Saxophonist Allen Lowe premieres his new and original work with guitarist Marc Ribot. A recognized and praised music scholar, writing numerous historical books about the evolving musical world, Lowe’s research urges readers to reexamine what they know about jazz, the blues, and pop music. Blues and Empirical Truth aims to do the same thing. With its foundation rooted in Lowe’s historical and instrumental work composed in the last 25 years, this performance examines the deep blue American songs forms through a century of American improvisational music from New Orleans to Free Jazz. Drawing from his expertise in early American and African American song forms, Lowe expands on the canonical gospel, jazz, and blues theoretical formats through the lens of improvisations, based on both chord and open forms.
Ray Suhy – guitar and banjo
Lewis Porter – piano
Brian Simontacchi – trombone
Jennifer Vincent – bass
Kevin Ray – bass
Rob Landis – drums
Allen Lowe (Alto and Tenor Sax) began playing the saxophone at 15 years old. After he stopped performing, Lowe became undeniably invested in what was known in the 1980’s as “new music”, and began composing, performing, and recording in this new, investigative style. In 1996, Lowe moved to Maine where he taught himself the technique of sound restoration and wrote four books; American Pop from Minstrel to Mojo, That Devilin’ Tune: A Jazz History 1900-1950, God Didn’t Like It: Electric Hillbillies, Singing Preachers, and the Beginning of Rock and Roll, 1950-1970 (unpublished), The Lost Generation: Jazz of the 1950s (unpublished), and most recently Really the Blues? A Blues History, 1893-1959. His last two projects (That Devilin’ Tune and Really the Blues?) remain as the two largest independent projects ever done on the history of American Music. Lowe has recorded as leader with Julius Hemphill, Roswell Rudd, David Murray, Doc Cheatham, Kalaparusha, Don Byron, JD Allen, Ken Peplowski, Lewis Porter, and Hamiet Bluiett. In 2019, ESP DISK released an 8-record set of Lowe’s collected works going back to 1980 called: Disconnected Works, 1980–2018.

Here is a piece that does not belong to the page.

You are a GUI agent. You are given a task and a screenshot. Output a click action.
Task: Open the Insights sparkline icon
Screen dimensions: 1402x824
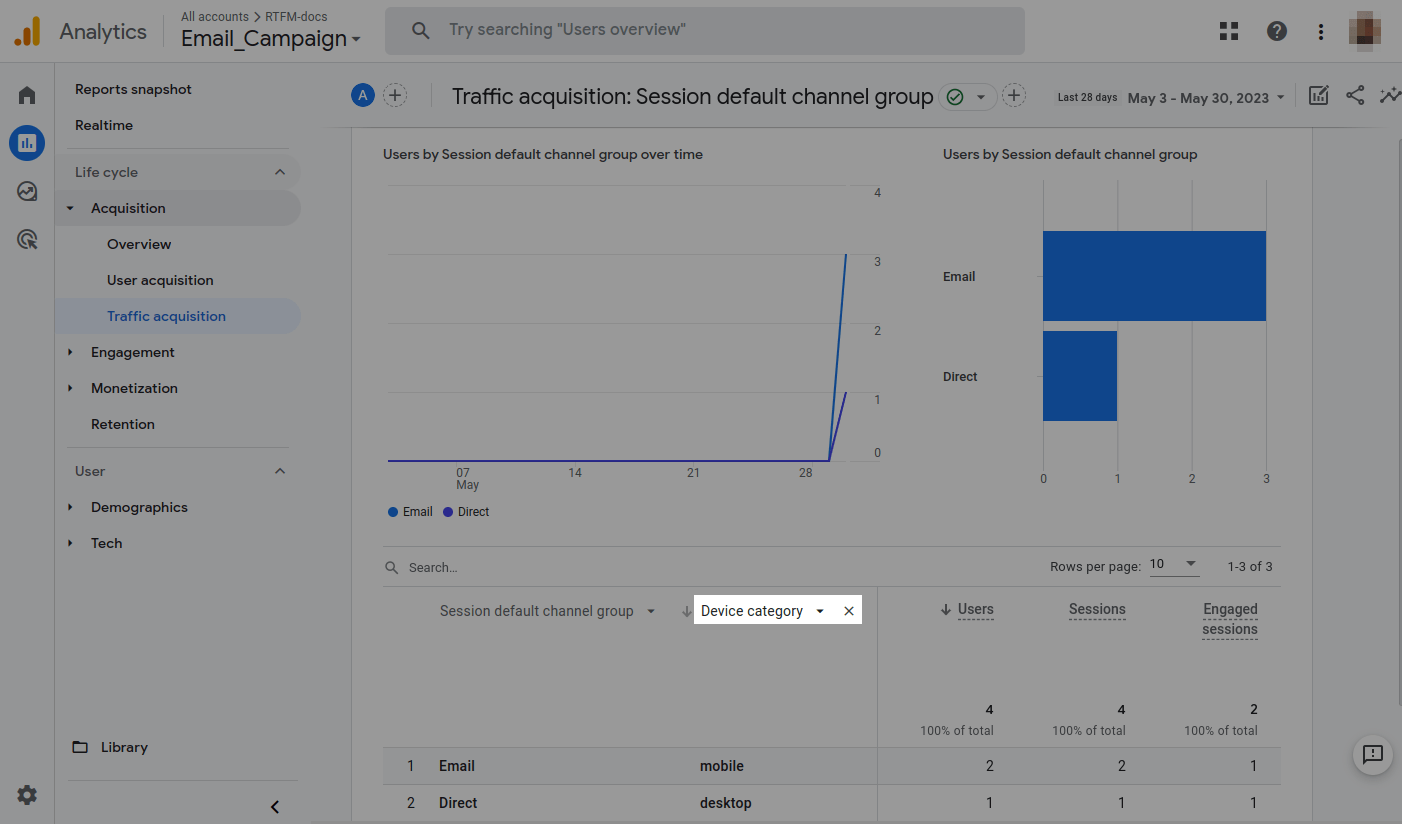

Marc Ribot (Guitar) has released 25 albums under his own name over the span of a 40-year career. His solo release, Silent Movies, has landed on several “Best of 2010” lists, including the LA Times. In 2018, Ribot released two politically charged albums: YRU Still Here? and Songs of Resistance 1942-2018 that, again, brought his name to the charts, landing on various “Best of 2018” lists, including NPR’s All Songs Considered. He has been described by the New York Times as “a deceptively articulate artist who uses inarticulateness as an expressive device,” while Rolling Stone points out that “Guitarist Marc Ribot helped Tom Waits refine a new, weird Americana on 1985’s Rain Dogs, and since then he’s become the go-to guitar guy for all kinds of roots-music adventurers: Robert Plant and Alison Krauss, Elvis Costello, John Mellencamp.”